Emmy finally gets around to Robert’s mother’s death.

‘I read in a newspaper report, Robert, you emailed it to me I think, that she died suddenly at her keyboard. She fell forward and her head typed hundreds of thousands of pages of the letter ‘t’ before you found her and lifted her off!’ 

‘Well, not quite like that.’ 

‘But hundreds and thousands of pages of the letter ’t’? That’s amazing!’

‘Actually, it was only 4378 pages. 

‘But, I’m sure I read hundreds and thousands …’

‘No, it was 4378 pages. The exaggerated figure was, to be real, from a tabloid report.’

‘You sent me fake news then.’

‘You could say that.’

‘But with the letter ’t’.’

Robert adopts a well-rehearsed naughty boy expression, smirks, and says, ‘Actually, no.’
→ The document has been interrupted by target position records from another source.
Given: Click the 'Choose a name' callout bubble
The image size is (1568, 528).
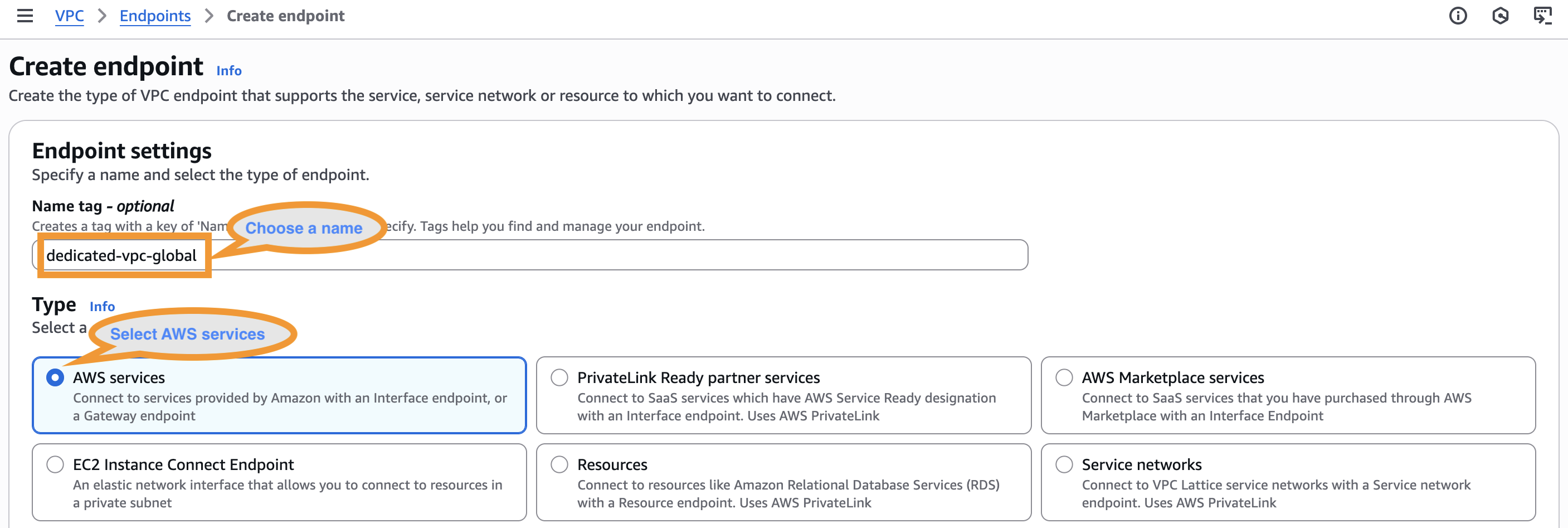Looking at the screenshot, I should tap(304, 228).
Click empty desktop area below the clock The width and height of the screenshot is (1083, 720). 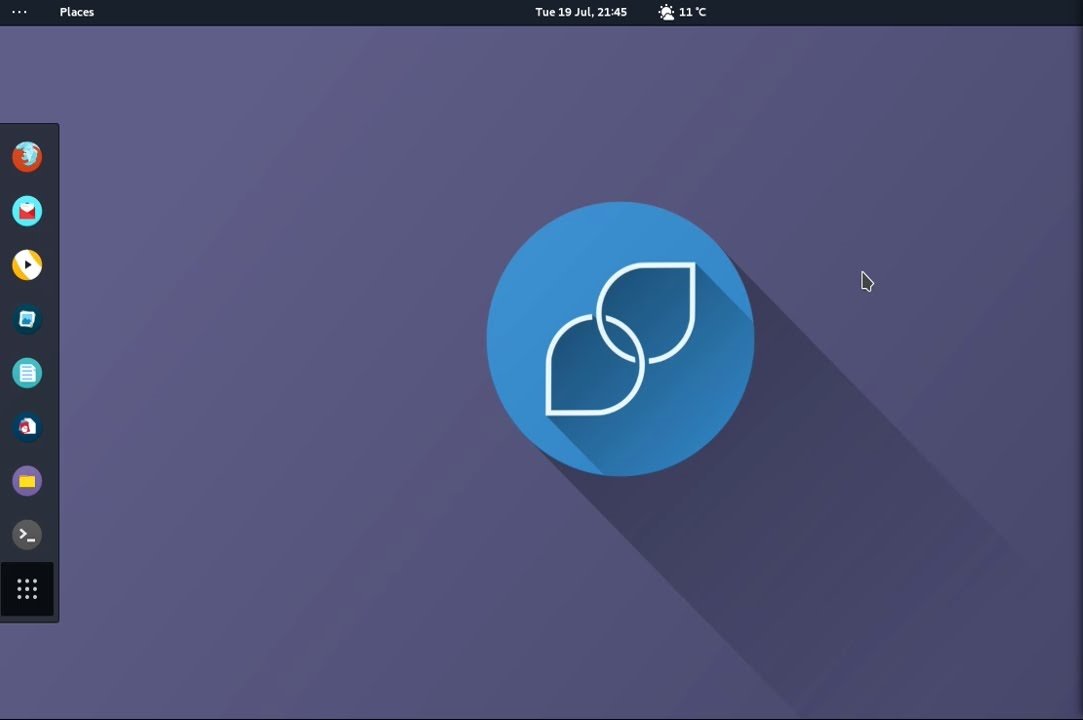click(580, 110)
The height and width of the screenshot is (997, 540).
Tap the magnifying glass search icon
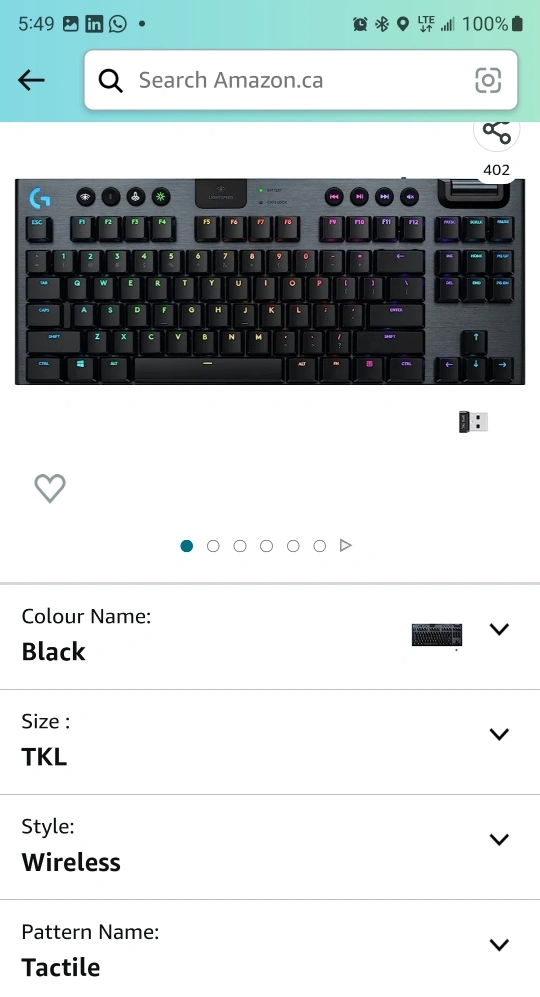click(110, 81)
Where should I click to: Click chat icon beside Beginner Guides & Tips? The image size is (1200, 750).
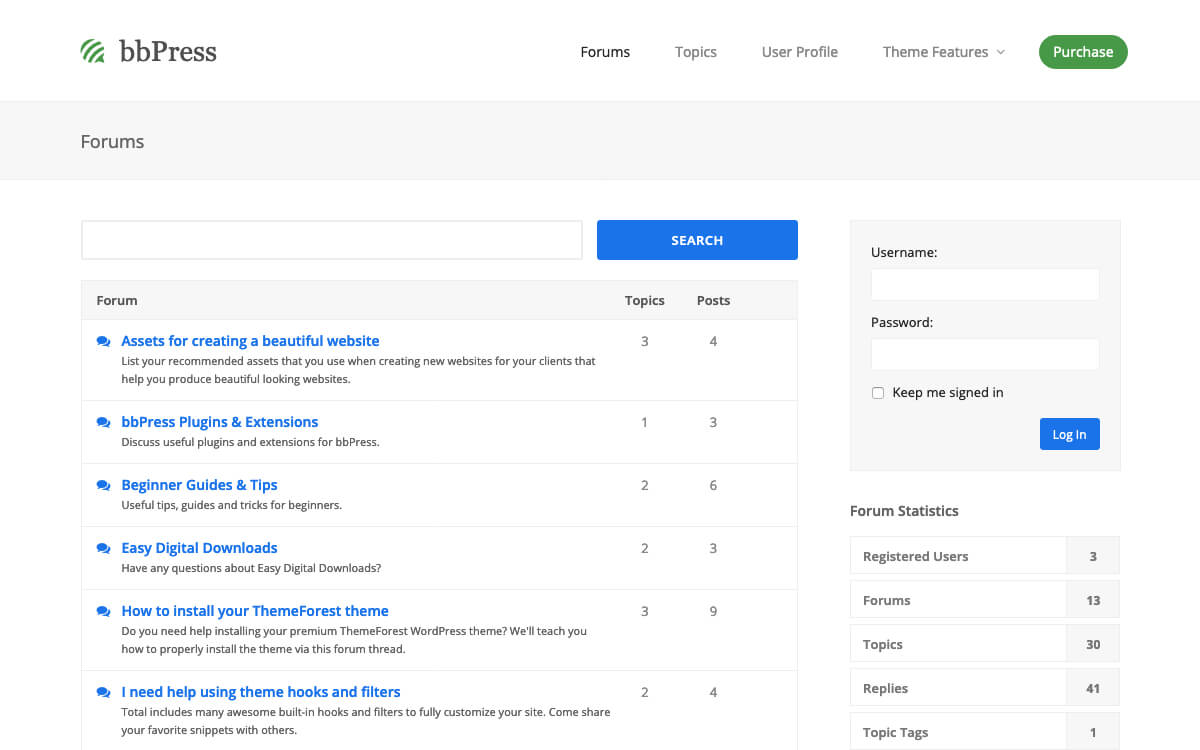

‘Another bit of fake news?’ 

‘No. I changed it to the letter ’t’.’

‘Sorry?’ Emmy Mueller had been annoyed at Robert’s email; taking it as a bit of author interference in her moderating role but the thousands of pages, still being created before Robert lifted his mother’s head off the keyboard, appealed to her sense of the theatrical, but she wasn’t prepared for this little admission.

‘I changed it to the letter ’t’,’ repeats Robert with a little uncomfortable burr in his brain, as if his little plan isn’t going to work.

‘So, if the letter isn’t true, what about the pages?’

‘Oh, there were thousands of pages.’

‘Over four thousand pages?’

‘Yes. 4378.’ 

‘But not with the letter ’t’.’


‘You changed it.’


‘You altered the facts. You lied to the police.’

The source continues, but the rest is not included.